### Work to complete:
Word for word, set down the listing that appears after this line.

##### Given records

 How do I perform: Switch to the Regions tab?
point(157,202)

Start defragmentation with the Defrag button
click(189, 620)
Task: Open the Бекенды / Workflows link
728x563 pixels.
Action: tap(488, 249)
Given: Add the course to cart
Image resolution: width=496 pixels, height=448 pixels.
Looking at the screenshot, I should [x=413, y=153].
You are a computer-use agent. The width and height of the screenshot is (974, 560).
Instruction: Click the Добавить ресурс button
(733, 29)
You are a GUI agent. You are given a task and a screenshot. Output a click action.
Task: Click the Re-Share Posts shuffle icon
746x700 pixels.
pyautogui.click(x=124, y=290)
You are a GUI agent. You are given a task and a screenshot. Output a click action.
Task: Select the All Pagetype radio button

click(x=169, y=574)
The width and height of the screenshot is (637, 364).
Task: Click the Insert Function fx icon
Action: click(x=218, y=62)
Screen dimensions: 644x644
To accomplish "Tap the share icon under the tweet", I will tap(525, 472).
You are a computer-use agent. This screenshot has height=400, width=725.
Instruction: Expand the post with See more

##########

### Task answer:
 How do I perform: Switch to the Regions tab?
point(157,202)

Start defragmentation with the Defrag button
click(189, 620)
Task: Open the Бекенды / Workflows link
728x563 pixels.
Action: tap(488, 249)
Given: Add the course to cart
Image resolution: width=496 pixels, height=448 pixels.
Looking at the screenshot, I should [x=413, y=153].
You are a computer-use agent. The width and height of the screenshot is (974, 560).
Instruction: Click the Добавить ресурс button
(733, 29)
You are a GUI agent. You are given a task and a screenshot. Output a click action.
Task: Click the Re-Share Posts shuffle icon
746x700 pixels.
pyautogui.click(x=124, y=290)
You are a GUI agent. You are given a task and a screenshot. Output a click action.
Task: Select the All Pagetype radio button

click(x=169, y=574)
The width and height of the screenshot is (637, 364).
Task: Click the Insert Function fx icon
Action: click(x=218, y=62)
Screen dimensions: 644x644
To accomplish "Tap the share icon under the tweet", I will tap(525, 472).
You are a computer-use agent. This screenshot has height=400, width=725.
Instruction: Expand the post with See more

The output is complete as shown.